| Data under study |
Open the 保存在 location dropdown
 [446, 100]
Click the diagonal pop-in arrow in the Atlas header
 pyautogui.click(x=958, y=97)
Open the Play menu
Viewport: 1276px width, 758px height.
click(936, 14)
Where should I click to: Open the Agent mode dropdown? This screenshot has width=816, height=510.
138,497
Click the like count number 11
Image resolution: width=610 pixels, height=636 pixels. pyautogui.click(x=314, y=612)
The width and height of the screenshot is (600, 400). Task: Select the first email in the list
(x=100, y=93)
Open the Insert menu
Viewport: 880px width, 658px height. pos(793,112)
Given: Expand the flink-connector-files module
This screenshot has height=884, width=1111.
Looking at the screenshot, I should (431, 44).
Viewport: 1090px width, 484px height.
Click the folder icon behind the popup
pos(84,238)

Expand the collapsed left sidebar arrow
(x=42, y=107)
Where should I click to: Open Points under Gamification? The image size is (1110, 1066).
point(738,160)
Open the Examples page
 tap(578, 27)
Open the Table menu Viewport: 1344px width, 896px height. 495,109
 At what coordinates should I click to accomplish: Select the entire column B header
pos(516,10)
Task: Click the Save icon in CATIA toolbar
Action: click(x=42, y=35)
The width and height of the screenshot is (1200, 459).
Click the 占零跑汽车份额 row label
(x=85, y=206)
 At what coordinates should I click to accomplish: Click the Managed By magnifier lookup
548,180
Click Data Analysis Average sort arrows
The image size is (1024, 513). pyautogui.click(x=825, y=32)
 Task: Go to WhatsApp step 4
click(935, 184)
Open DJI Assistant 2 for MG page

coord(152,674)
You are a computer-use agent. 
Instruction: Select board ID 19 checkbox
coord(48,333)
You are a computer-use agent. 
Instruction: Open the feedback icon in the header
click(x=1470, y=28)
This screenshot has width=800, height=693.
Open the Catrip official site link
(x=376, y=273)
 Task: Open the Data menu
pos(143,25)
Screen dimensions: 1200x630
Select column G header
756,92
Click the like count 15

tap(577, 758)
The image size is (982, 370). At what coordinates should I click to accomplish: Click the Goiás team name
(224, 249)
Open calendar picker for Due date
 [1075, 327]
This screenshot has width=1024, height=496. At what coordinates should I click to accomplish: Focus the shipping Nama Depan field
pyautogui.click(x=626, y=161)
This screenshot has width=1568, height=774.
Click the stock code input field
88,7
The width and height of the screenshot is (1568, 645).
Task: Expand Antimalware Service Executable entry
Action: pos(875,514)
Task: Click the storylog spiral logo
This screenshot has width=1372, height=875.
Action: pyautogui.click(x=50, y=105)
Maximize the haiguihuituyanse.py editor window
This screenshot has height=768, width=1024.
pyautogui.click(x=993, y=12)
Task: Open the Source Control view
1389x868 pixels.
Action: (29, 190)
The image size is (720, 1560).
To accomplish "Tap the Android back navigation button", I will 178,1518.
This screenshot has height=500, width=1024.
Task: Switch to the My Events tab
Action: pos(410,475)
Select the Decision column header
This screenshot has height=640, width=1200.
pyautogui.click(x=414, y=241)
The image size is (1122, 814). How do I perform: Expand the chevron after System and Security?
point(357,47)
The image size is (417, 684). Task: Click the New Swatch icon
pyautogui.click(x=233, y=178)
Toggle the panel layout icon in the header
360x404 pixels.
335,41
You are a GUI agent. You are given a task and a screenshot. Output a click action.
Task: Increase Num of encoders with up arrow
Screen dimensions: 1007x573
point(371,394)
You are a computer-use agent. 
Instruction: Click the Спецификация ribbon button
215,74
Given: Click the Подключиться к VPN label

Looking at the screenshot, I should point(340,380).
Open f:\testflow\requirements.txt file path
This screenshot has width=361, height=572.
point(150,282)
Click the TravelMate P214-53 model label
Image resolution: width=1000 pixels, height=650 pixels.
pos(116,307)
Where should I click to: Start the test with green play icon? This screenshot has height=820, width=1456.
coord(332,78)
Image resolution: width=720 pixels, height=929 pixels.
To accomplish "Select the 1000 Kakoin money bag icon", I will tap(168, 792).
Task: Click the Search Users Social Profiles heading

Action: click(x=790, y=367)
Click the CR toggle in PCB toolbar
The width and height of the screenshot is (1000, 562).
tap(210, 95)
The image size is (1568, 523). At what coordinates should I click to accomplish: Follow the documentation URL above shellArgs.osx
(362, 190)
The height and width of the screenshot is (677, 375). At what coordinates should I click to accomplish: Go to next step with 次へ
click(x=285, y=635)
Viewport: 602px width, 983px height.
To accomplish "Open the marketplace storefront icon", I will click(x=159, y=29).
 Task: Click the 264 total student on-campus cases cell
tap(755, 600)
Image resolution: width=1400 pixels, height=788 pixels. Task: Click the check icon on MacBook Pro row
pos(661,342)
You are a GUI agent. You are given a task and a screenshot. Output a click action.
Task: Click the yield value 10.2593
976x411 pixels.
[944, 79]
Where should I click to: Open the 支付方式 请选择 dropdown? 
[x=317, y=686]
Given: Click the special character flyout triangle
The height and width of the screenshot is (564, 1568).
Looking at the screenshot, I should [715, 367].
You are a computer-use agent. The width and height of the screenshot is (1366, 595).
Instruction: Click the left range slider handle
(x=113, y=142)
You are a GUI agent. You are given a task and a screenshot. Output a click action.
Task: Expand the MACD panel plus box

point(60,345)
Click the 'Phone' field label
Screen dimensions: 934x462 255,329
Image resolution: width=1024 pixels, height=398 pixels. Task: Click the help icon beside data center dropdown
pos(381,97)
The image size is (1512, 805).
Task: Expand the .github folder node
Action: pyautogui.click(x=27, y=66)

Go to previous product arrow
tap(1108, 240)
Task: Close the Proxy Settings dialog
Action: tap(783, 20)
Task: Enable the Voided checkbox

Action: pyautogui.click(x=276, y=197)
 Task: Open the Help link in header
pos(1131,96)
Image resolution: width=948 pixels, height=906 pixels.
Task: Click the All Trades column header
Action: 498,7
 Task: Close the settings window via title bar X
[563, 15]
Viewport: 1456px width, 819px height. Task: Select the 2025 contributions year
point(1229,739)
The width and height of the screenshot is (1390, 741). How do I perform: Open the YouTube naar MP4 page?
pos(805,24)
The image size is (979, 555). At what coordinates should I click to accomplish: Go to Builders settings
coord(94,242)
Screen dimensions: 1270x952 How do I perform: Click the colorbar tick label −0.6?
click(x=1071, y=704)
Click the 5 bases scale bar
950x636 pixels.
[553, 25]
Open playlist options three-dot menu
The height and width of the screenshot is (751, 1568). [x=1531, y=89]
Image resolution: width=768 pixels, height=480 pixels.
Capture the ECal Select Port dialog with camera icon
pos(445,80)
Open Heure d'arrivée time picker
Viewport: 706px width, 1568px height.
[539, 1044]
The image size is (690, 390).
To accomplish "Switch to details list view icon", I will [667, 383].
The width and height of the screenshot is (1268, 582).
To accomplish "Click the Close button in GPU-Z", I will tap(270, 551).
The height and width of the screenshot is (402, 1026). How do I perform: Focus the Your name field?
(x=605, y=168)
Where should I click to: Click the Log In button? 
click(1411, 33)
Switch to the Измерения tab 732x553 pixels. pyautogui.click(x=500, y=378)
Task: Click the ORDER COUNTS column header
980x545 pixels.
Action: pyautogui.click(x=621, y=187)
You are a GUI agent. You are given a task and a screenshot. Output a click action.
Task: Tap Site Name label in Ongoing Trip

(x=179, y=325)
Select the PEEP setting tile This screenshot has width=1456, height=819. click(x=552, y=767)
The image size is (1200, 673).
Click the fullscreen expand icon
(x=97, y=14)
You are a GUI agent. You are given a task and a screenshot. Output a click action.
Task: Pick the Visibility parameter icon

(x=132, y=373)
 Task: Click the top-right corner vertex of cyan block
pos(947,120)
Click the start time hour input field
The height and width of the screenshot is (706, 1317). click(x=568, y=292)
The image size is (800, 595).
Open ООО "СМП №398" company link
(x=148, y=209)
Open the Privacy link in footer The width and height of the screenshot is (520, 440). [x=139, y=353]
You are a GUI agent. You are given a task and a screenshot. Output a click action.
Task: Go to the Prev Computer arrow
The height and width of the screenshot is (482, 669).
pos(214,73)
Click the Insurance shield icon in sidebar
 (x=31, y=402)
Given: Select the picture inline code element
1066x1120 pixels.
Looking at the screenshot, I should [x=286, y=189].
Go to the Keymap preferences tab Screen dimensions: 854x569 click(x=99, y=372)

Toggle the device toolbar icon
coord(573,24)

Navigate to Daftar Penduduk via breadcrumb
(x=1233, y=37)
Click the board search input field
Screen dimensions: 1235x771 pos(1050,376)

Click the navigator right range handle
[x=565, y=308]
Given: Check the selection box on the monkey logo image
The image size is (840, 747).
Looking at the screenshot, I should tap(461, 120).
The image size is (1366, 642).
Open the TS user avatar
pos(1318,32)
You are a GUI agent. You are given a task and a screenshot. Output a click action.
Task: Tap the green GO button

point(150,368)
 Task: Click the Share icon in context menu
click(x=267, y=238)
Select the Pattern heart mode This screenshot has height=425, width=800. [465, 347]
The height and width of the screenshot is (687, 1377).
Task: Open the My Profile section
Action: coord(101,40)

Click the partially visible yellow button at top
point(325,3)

| Task statement |
Every line of the material above that includes the string "logo" is required.

| Response |
Task: Click the storylog spiral logo
Given: Check the selection box on the monkey logo image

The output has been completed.